Ituri : le Général-Major Kasongo Mulumba Batoka Gaby succède à Johnny Luboya à la tête de la province sous état de siège.Le
Le président de la République a procédé, ce vendredi 5 juin 2026, à un changement à la tête de la province de l’Ituri. Par ordonnance présidentielle lue sur les antennes de la RTNC, Kasongo Mulumba Batoka Gaby a été nommé gouverneur militaire de l’Ituri en remplacement de Johnny Luboya Nkashama.
Cette nomination intervient alors que l’Ituri demeure sous état de siège depuis mai 2021, une mesure exceptionnelle instaurée par le chef de l’État dans les provinces de l’Ituri et du Nord-Kivu afin de faire face à l’insécurité persistante et à l’activisme des groupes armés.
Après cinq années à la tête de l’administration militaire de l’Ituri, Johnny Luboya quitte ses fonctions dans un contexte toujours marqué par les défis sécuritaires, les déplacements de populations et les tensions communautaires.
Durant son mandat, il a coordonné les opérations militaires et les actions administratives menées dans le cadre de l’état de siège.Son successeur, le Général-Major Kasongo Mulumba Batoka Gaby, est considéré comme un officier expérimenté des Forces armées de la République démocratique du Congo (FARDC). Avant sa nomination, il occupait les fonctions de commandant adjoint chargé des opérations et des renseignements au sein de la 31ᵉ région militaire basée à Kisangani, dans la province de la Tshopo.
Cette responsabilité lui a notamment permis de superviser plusieurs opérations militaires et de renseignement dans une zone stratégique de la partie nord-est du pays.À son arrivée à la tête de l’Ituri, le nouveau gouverneur militaire hérite d’une mission complexe : renforcer la sécurité, protéger les populations civiles et poursuivre les efforts de stabilisation dans une province confrontée depuis plusieurs années à l’insécurité.
Pour de nombreux observateurs, ce changement pourrait marquer une nouvelle étape dans la gestion de l’état de siège, dont les résultats continuent de susciter débats et attentes au sein de l’opinion publique congolaise.

» Données d'entrée:
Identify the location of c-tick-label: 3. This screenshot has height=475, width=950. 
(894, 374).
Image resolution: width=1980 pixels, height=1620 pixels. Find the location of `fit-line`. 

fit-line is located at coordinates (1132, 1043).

» Tâches à réaliser:
**a.** Recopiez l'article sur l'Ituri depuis « Cette responsabilité lui » jusqu'à « années à l’insécurité. », en renommant « populations civiles » en « habitants ».
**b.** Quelles provinces sont nommées dans l'article sur l'Ituri ? Donnez-les toutes.

» Résultats:
**a.**
Cette responsabilité lui a notamment permis de superviser plusieurs opérations militaires et de renseignement dans une zone stratégique de la partie nord-est du pays.À son arrivée à la tête de l’Ituri, le nouveau gouverneur militaire hérite d’une mission complexe : renforcer la sécurité, protéger les habitants et poursuivre les efforts de stabilisation dans une province confrontée depuis plusieurs années à l’insécurité.

**b.** Ituri, Nord-Kivu, Tshopo